A collection slashed, holed and carved up, an idea inspired by his teenage sister who used to cut T-shirts in her youth.
“Back then, you used to be able to buy kits with plastic beads to do it,” laughed Anderson post-show.
The result were knit top reduced to barely 20 fettuccine-shaped strips of fabric for gents; or for girls in this co-ed show silk tops with baseball-sized holes trimmed with crystals. Other guys appeared in crochet-style patchwork cardigans with matching shorts, like “blown-up mosaics” in the designer’s words.
“Clothes that looked passed down. A modernity in the wrongness,” said Anderson after the show, staged in Galeries Lafayettes’ art space in the Marais. At its center, a marvelous Heath Robinson-worthy metal artistic chicken coop with delightful moving parts.
Half the cast attired in knitted Moor of Venice headbands. Felted clogs and garlanded flips-flops all looked like sure fired hits; as did the gold and silver crushed metallic totes. Indeed, Anderson’s whole recent success has been built on an uncanny ability to create quirk yet practical accessories. Of which there were many in this show.
Even when he did cover things up – with a series of bravura smoking jackets, models of exaggerated cutting, faintly Christ-like in their proportions – Jonathan still revealed plenty of flesh. Sleeveless morning dress or white tuxedos with Jesuit sleeves.
“After the woman’s shows in London with 40 silhouettes and blowing up proportions. I wanted to carry that through to men’s. Though this time, to make it very blunt. A fashion proposition not a styling one,” expounded Anderson, who stages his next show for luxury conglomerate LVMH’s major Spanish label Loewe on Saturday in UNESCO.

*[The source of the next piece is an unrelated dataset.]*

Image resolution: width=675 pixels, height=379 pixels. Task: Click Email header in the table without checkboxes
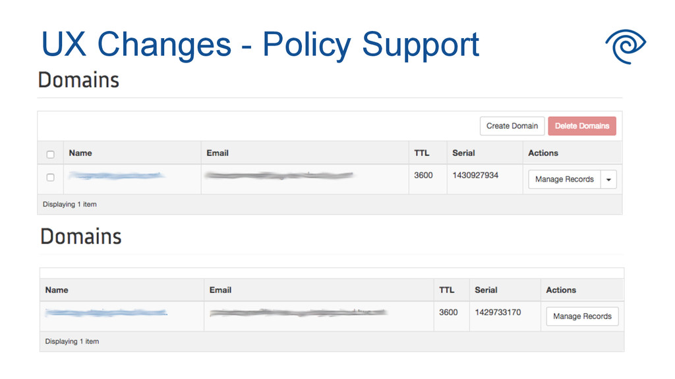point(220,290)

Today’s signature show attracted not one but three LVMH presidents; Anderson’s own CEO Jenny Galimberti; Serge Brunschwig of Fendi and the conglomerate’s fashion group honcho Sidney Toledano. A compliment to Anderson’s standing in the group.
That said, this all rather felt too experimental, even a tad self-indulgent by Anderson. Clever but not terribly wearable clothes, by a designer, one cannot help but notice, who never wears any of his own runway clothes when he takes his bow. Try telling that to Giorgio Armani, Tom Ford, Yohji Yamamoto or Ralph Lauren.